[[ TEXT PASSAGE open ]]

When scientists at the Salk Institute gave mice a chemical compound that mimics the beneficial effects of exercise, something extraordinary happened: The critters ran on a treadmill for 270 minutes—70% longer than mice that were not given the pill. The researchers hope those results can be translated into a medication to help not just people who are trying to lose weight, but also those who are unable to exercise because of age or mobility limitations.
The extra minutes that the mice ran marked “a huge increase in performance for sedentary mice that never actually trained,” said Salk’s Ronald Evans, the senior author of the study, in a video released by the organization (see below). “And it would take a lot of diligent training, every single day, to get that benefit. And these mice are getting it just because we’re feeding them a drug that’s reprogramming their metabolic properties.” The research was published in the journal Cell Metabolism.
The drug the Salk team developed was based on prior work at the institute to pinpoint a gene pathway that’s triggered by running, according to a press release. They key is a gene called PPAR delta (PPARD). They discovered that when mice were genetically engineered so their PPARD genes were permanently turned on, they could run for long distances without getting exhausted, they were resistant to weight gain and they were responsive to insulin. In other words, they had all the properties of people who are physically fit.
The Salk scientists landed on a chemical compound called GW1516 that seemed to activate PPARD, but it didn’t enhance endurance in the mice on its own—they still had to train to be able to run long distances.
So in this study, the researchers upped the dose of GW1516 and gave it to the mice for 8 weeks instead of just 4. That did the trick.
Evans’ team wanted to know what was happening at a genetic level in the muscles of the mice, so they scrutinized 975 genes that seemed to change in response to GW1516. They found that the genes that became overly active were the ones involved in burning fat, while the genes that were suppressed were instrumental in turning carbohydrates into energy. They concluded that PPARD is suppressing sugar metabolism in muscle, so glucose can be redirected to the brain. That may explain why some runners eventually hit a wall—becoming mentally and physically fatigued after long distances.

[[ TEXT PASSAGE closed ]]
[[ INFORMATION SHOWN open ]]

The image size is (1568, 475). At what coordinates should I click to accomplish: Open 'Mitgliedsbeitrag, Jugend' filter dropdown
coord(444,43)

[[ INFORMATION SHOWN closed ]]

WORK TO BE COMPLETED: Copy the text about the exercise-mimicking compound from "The extra minutes" up to and including "journal Cell Metabolism.", word for word. The listing can be set aside; it plays no part in what comes next.

WRITTEN RESPONSE:
The extra minutes that the mice ran marked “a huge increase in performance for sedentary mice that never actually trained,” said Salk’s Ronald Evans, the senior author of the study, in a video released by the organization (see below). “And it would take a lot of diligent training, every single day, to get that benefit. And these mice are getting it just because we’re feeding them a drug that’s reprogramming their metabolic properties.” The research was published in the journal Cell Metabolism.